Exercise brief =
Before copying, find the line below that contains "The image size"; then return it and all later lines exactly, up to and including the final line, with no pictures.

(Saved data entries)
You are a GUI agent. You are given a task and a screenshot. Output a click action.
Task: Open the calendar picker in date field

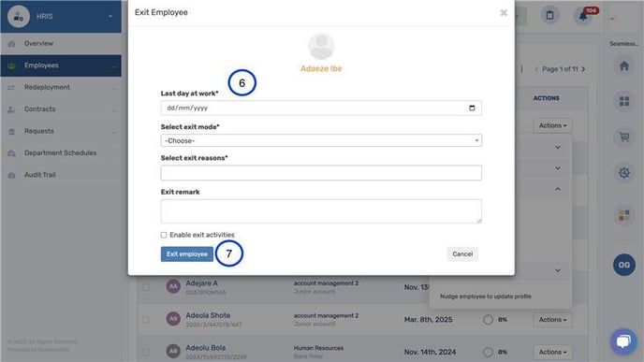tap(472, 108)
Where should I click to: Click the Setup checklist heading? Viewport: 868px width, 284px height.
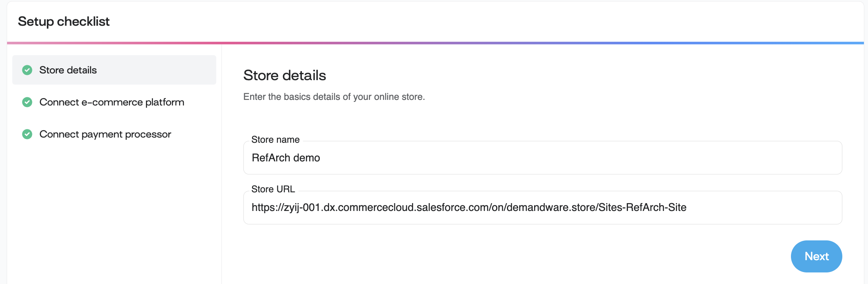tap(64, 21)
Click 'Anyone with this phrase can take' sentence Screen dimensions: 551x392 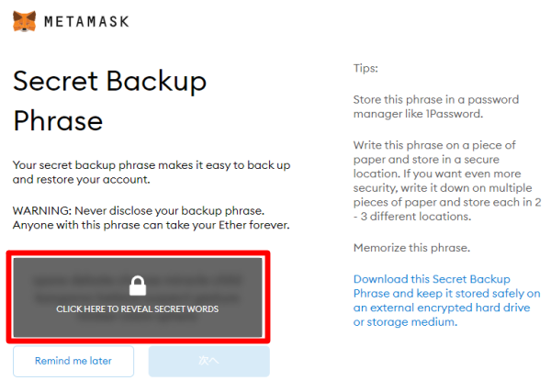tap(152, 225)
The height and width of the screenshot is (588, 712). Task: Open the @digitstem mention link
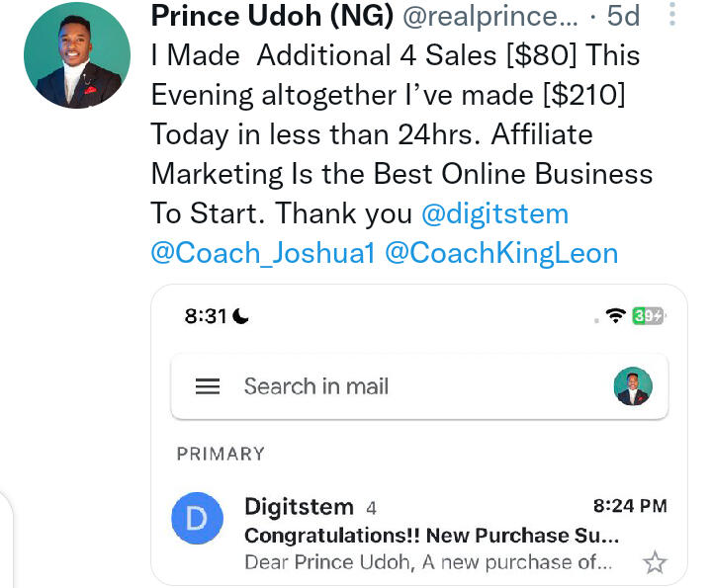tap(494, 213)
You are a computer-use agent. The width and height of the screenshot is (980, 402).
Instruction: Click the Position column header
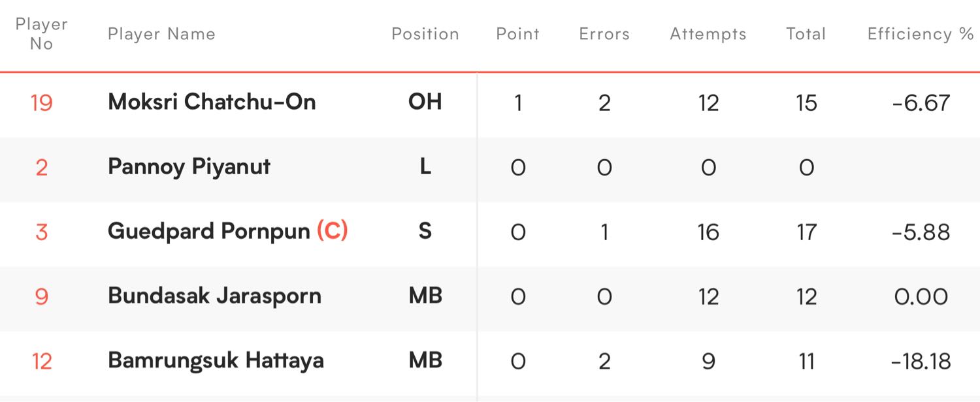pyautogui.click(x=425, y=34)
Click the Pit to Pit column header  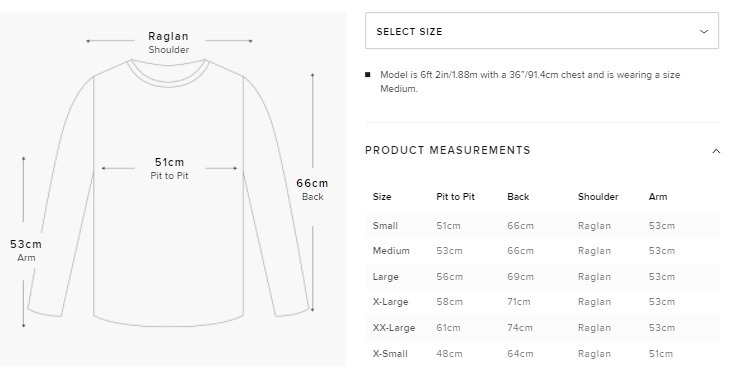pyautogui.click(x=455, y=197)
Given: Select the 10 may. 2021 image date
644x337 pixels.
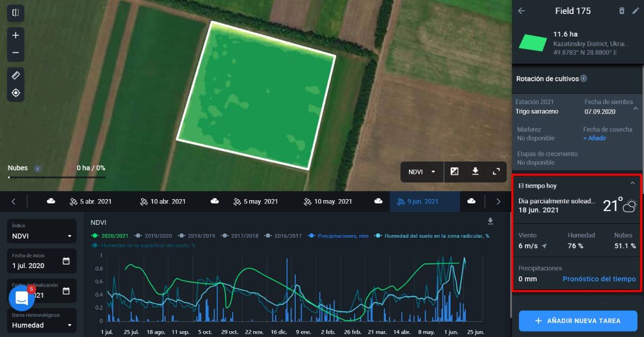Looking at the screenshot, I should tap(327, 202).
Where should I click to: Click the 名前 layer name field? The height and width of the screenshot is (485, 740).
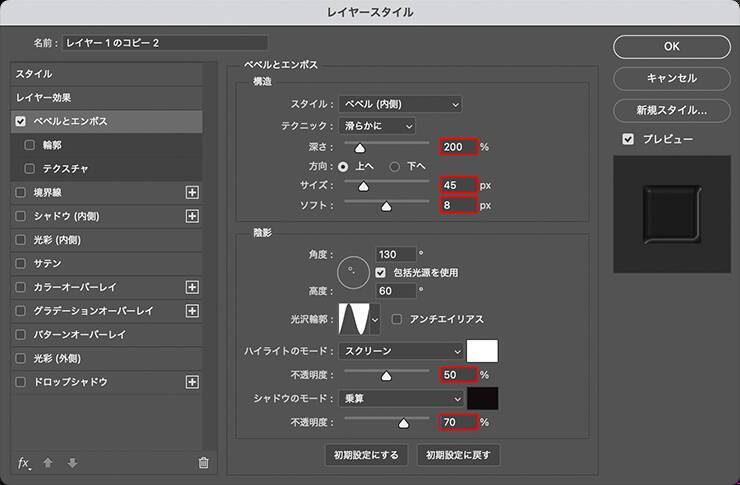pyautogui.click(x=165, y=43)
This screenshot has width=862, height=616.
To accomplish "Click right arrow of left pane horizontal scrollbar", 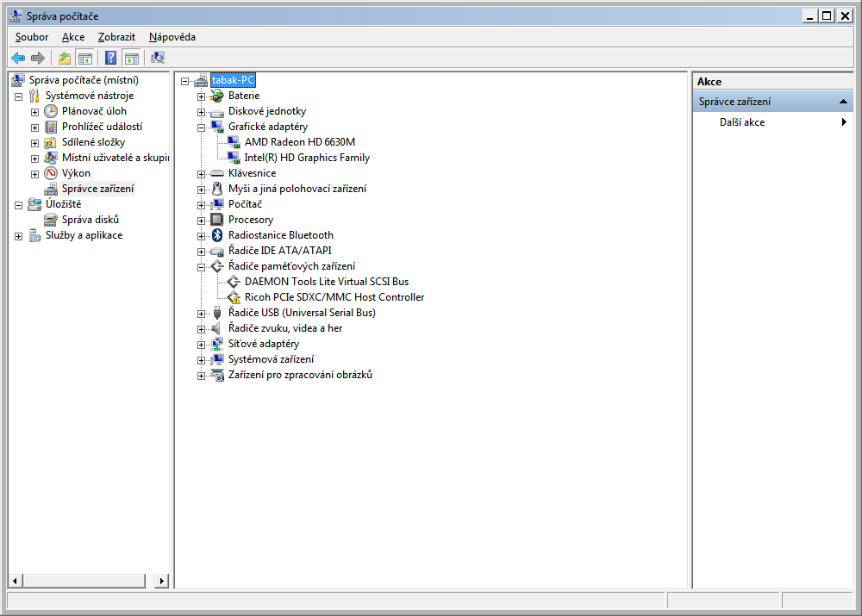I will click(x=162, y=581).
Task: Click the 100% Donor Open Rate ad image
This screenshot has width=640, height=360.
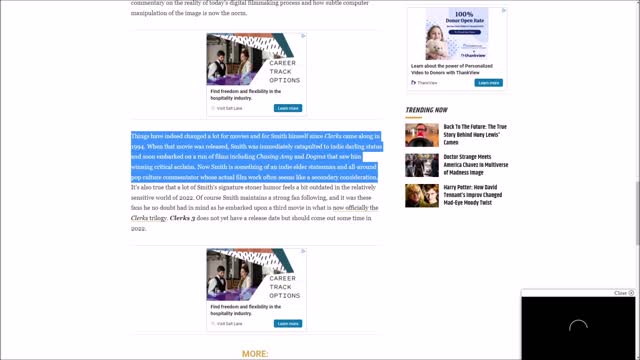Action: pos(457,34)
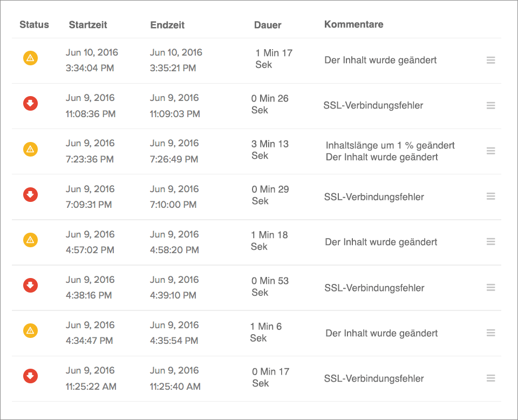Open row options for SSL error at 11:09 PM
This screenshot has height=420, width=518.
490,106
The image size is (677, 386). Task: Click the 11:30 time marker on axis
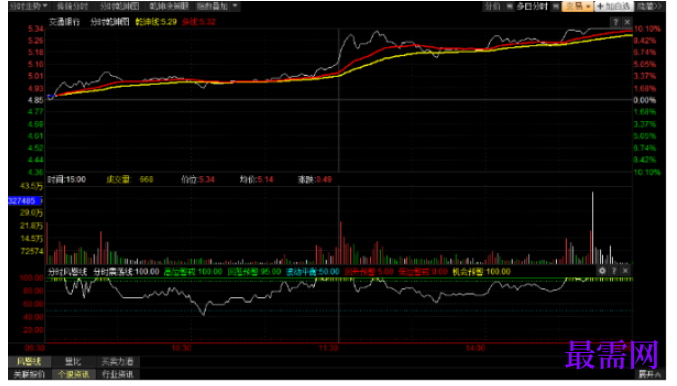328,348
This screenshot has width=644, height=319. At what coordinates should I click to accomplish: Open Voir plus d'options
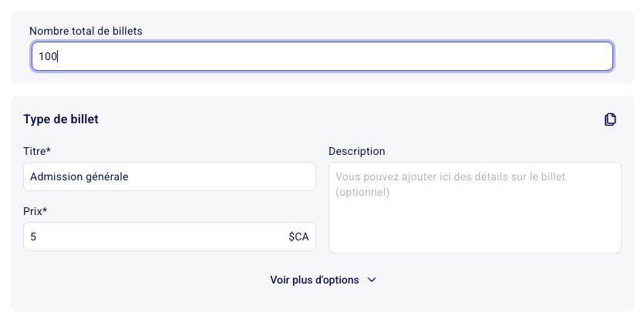323,280
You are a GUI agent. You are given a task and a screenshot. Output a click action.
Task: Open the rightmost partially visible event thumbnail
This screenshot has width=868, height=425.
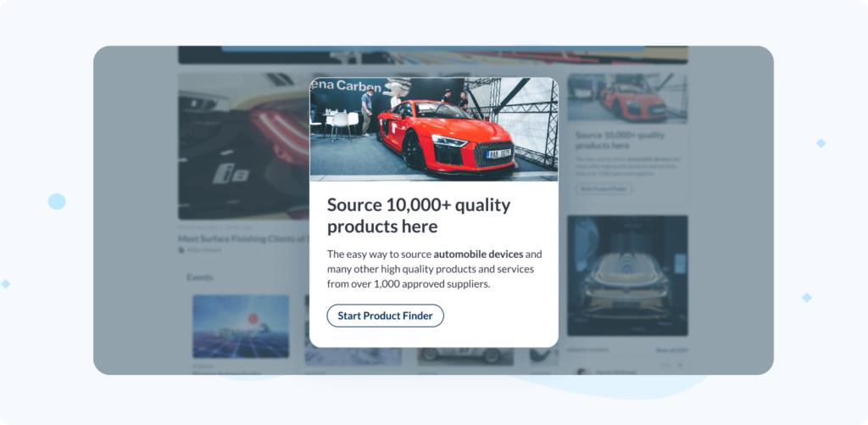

Answer to this problem =
The image size is (677, 386). Task: Click the 11:30 time marker on axis
328,348
This screenshot has width=644, height=319. At what coordinates should I click to accomplish: Open Voir plus d'options
323,280
You are a GUI agent. You are given a task and a screenshot. Output a click action.
Task: Open the rightmost partially visible event thumbnail
This screenshot has width=868, height=425.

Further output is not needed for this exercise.